===== AUSGEWÄHLTER AUSZUG
Interview: Robbie Williams: „Ich bin ein unsicherer Typ“

Robbie Williams spricht im Interview über Depressionen, Jesus Christus und sein neues Album „Reality killed the Video Star“.

Wie geht es Ihnen, Mister Williams?



Komisch. Ich war drei Jahre lang weg, und jetzt bin ich plötzlich wieder ein Popstar. Nach einer Weile vergisst man, wer man einmal war, was man getan hat und wem die Arbeit etwas bedeutete. Aber ich bin froh, dass alle sehr nett zu mir sind und sich freuen, mich zu sehen.

Das überrascht Sie?

Es tut mir leid, dass ich vor meinem Comeback so ein negatives Szenario in meinem Kopf aufgebaut hatte. Alles Folge meiner Unsicherheit. Es gibt den Song „Morning Sun“ auf meinem neuen Album. Davon abgesehen, dass er eine Hommage an Michael Jackson ist, ist es ein autobiografischer Song. Es heißt darin (Williams singt): „You always wanted more than life, but now you don’t have the appetite, get a message to the troubadour, the world don’t love you anymore“. Der Text beschreibt wie ich mich in den letzten drei Jahren gefühlt habe. Also, es überrascht mich, dass sich meine negativen Fantasien nicht verwirklicht haben. Mehr noch: Ich bin schockiert und zugleich glücklich, dass sich das schlechte Image, das ich mir aufgebaut hatte, nicht auswirkt.

Dafür sehen Sie momentan auch zu gut aus. Eine Folge Ihrer Diäten?

Ich trage schwarze Klamotten, das hilft. So viele Diäten, wie die Leute glauben, habe ich gar nicht ausprobiert. Eine Zeit lang habe ich Kohlenhydrate weggelassen, aber das brachte gar nichts. Sobald ich wieder Kohlenhydrate zu mir nahm, waren auch die Kilos wieder da. Verdammt, ich bin einfach zu faul, jeden Tag etwas für meinen Körper zu tun. Also habe ich mir gesagt: Robbie, du musst die „guten“ Sachen weglassen, was du am liebsten magst, also Chips und Schokolade, Donuts und Weißbrot. Aber eines ist sicher: Wenn der ganze Rummel hier vorbei ist, habe ich ein Date mit meinem Sofa und einer Tüte Donuts!
==========
**AUFGABE**
Gib den Abschnitt des Interviews von „Ich trage schwarze“ bis „einer Tüte Donuts!“ in aktualisierter Fassung wieder, in der „Kohlenhydrate“ durch „Zucker“ ersetzt ist. Die Auflistung spielt hierfür keine Rolle.
===== AUFLISTUNG
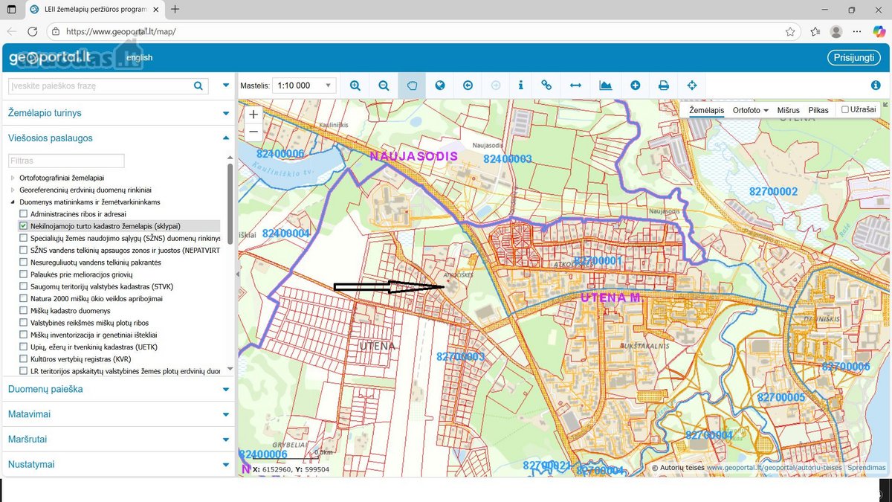This screenshot has width=892, height=502.
Task: Click the zoom in magnifier toolbar icon
Action: click(x=355, y=86)
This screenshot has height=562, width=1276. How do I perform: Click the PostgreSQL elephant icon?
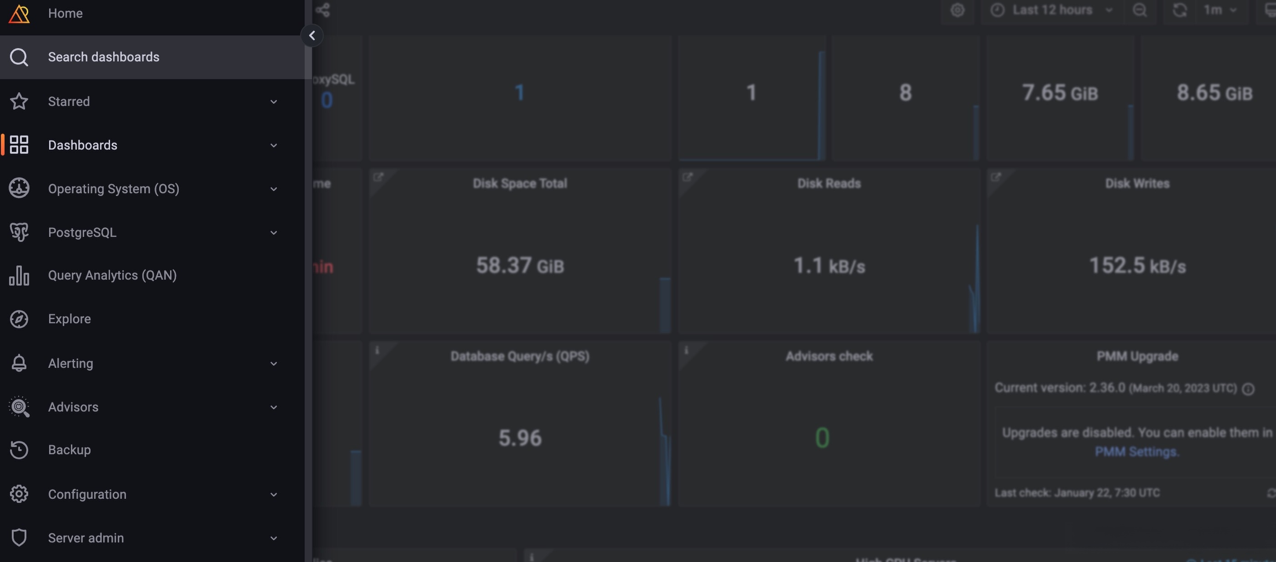[19, 232]
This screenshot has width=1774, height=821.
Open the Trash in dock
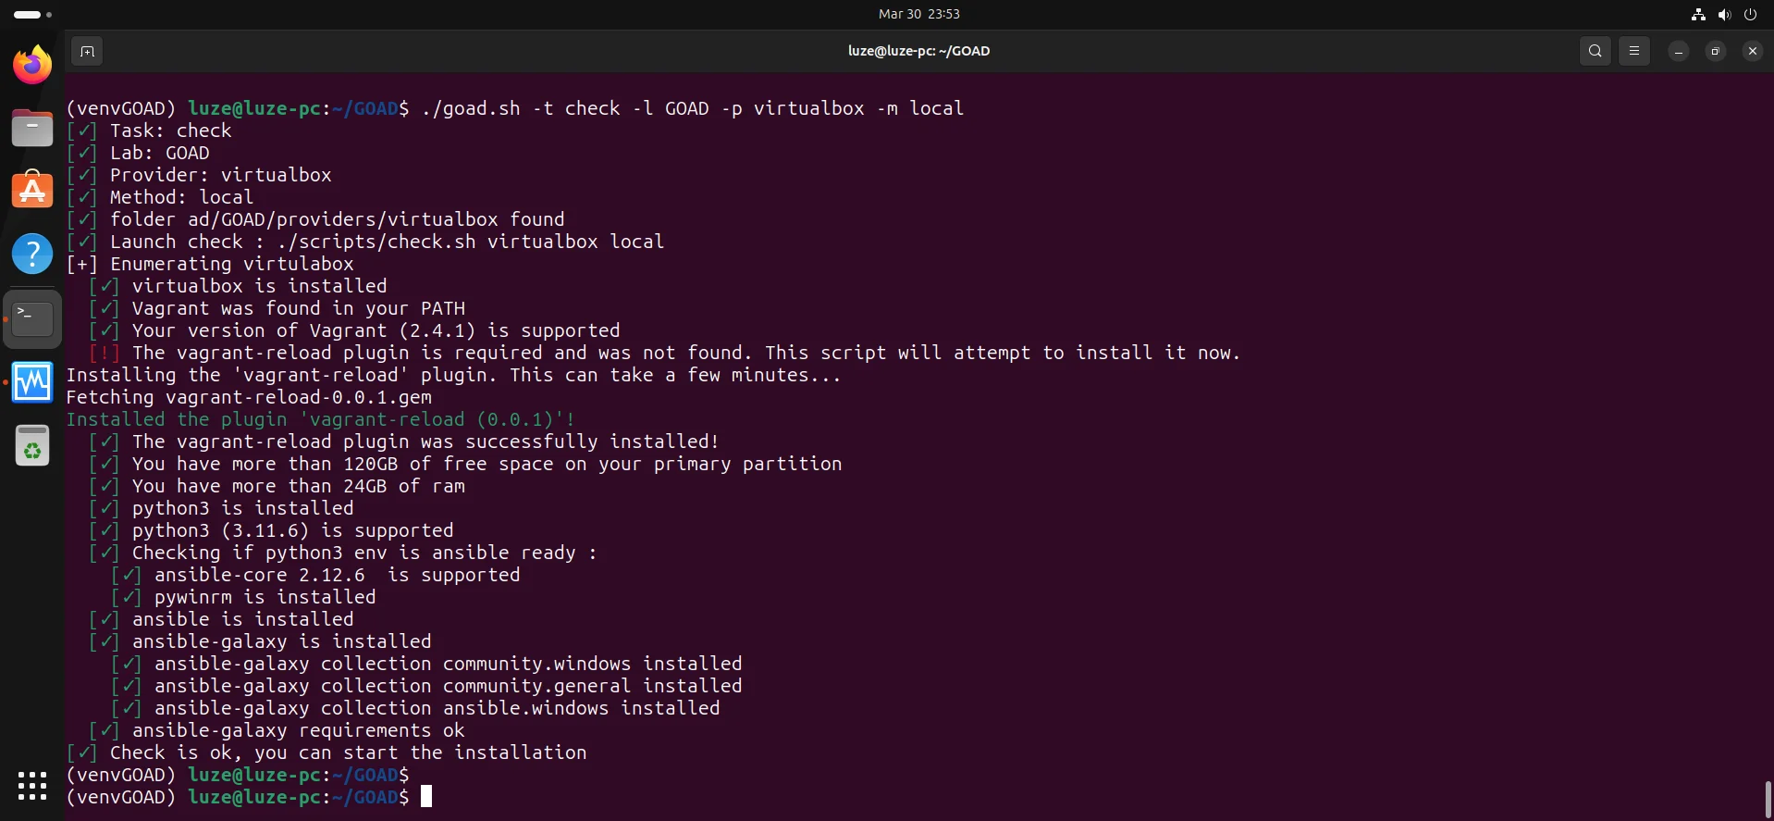[32, 446]
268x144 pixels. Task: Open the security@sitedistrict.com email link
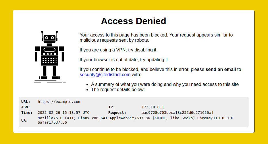click(105, 75)
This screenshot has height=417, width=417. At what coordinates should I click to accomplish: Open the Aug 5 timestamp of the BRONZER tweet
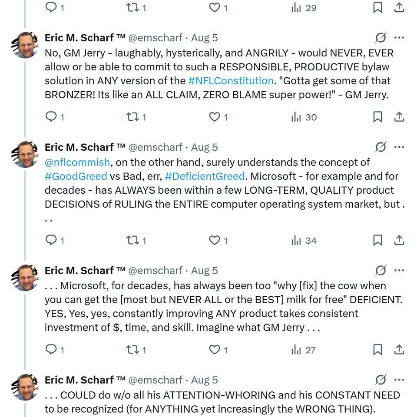pyautogui.click(x=205, y=38)
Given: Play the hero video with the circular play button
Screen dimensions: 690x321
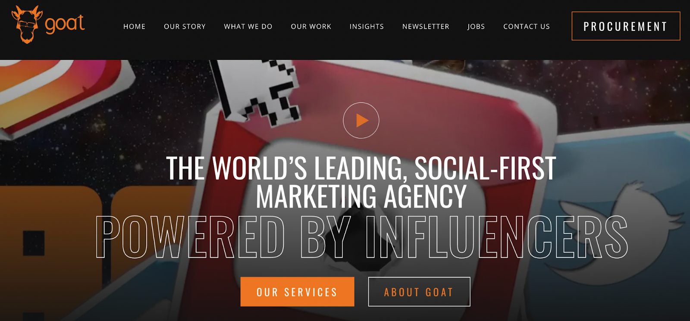Looking at the screenshot, I should click(x=361, y=120).
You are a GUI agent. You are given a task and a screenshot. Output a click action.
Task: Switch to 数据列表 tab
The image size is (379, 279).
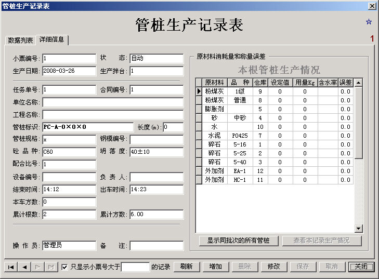coord(20,40)
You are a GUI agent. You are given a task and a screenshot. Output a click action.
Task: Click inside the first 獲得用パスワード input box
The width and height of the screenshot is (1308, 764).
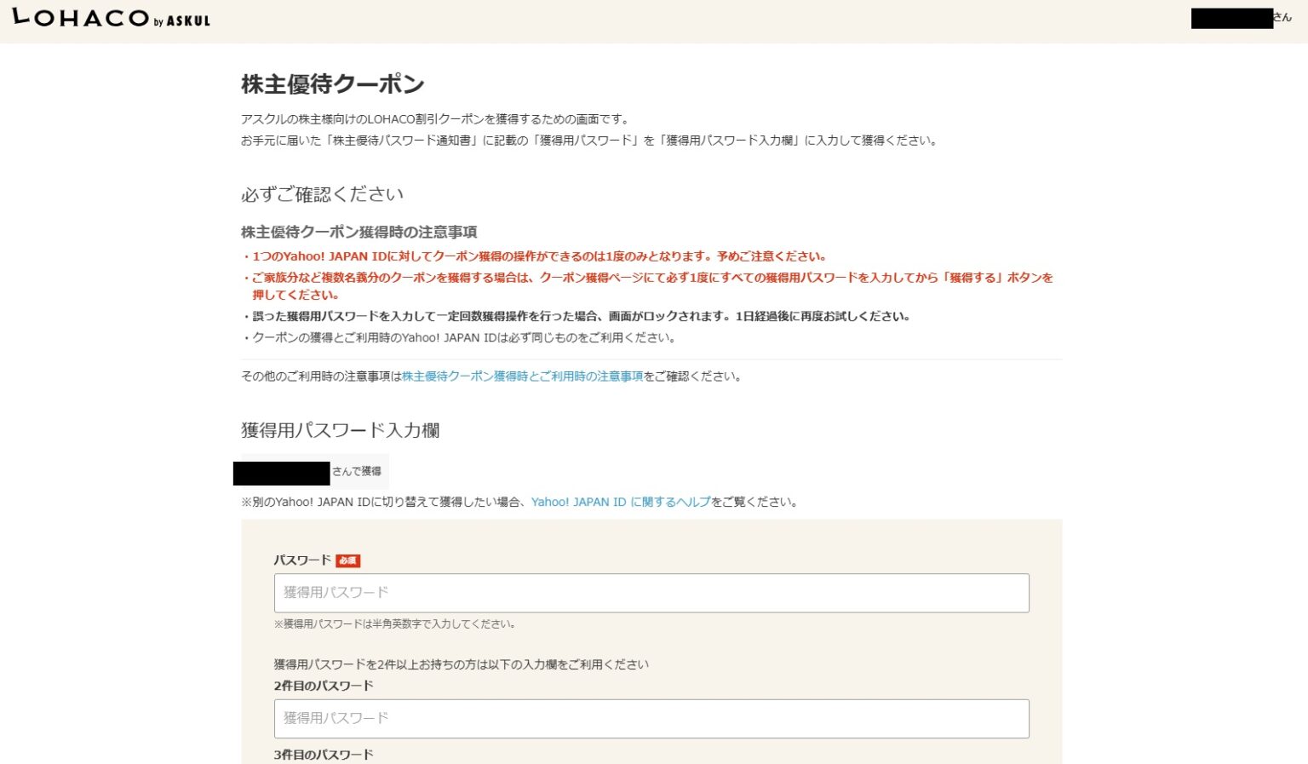651,592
==========
**VOLLSTÄNDIGE ANTWORT**
Ich trage schwarze Klamotten, das hilft. So viele Diäten, wie die Leute glauben, habe ich gar nicht ausprobiert. Eine Zeit lang habe ich Zucker weggelassen, aber das brachte gar nichts. Sobald ich wieder Zucker zu mir nahm, waren auch die Kilos wieder da. Verdammt, ich bin einfach zu faul, jeden Tag etwas für meinen Körper zu tun. Also habe ich mir gesagt: Robbie, du musst die „guten“ Sachen weglassen, was du am liebsten magst, also Chips und Schokolade, Donuts und Weißbrot. Aber eines ist sicher: Wenn der ganze Rummel hier vorbei ist, habe ich ein Date mit meinem Sofa und einer Tüte Donuts!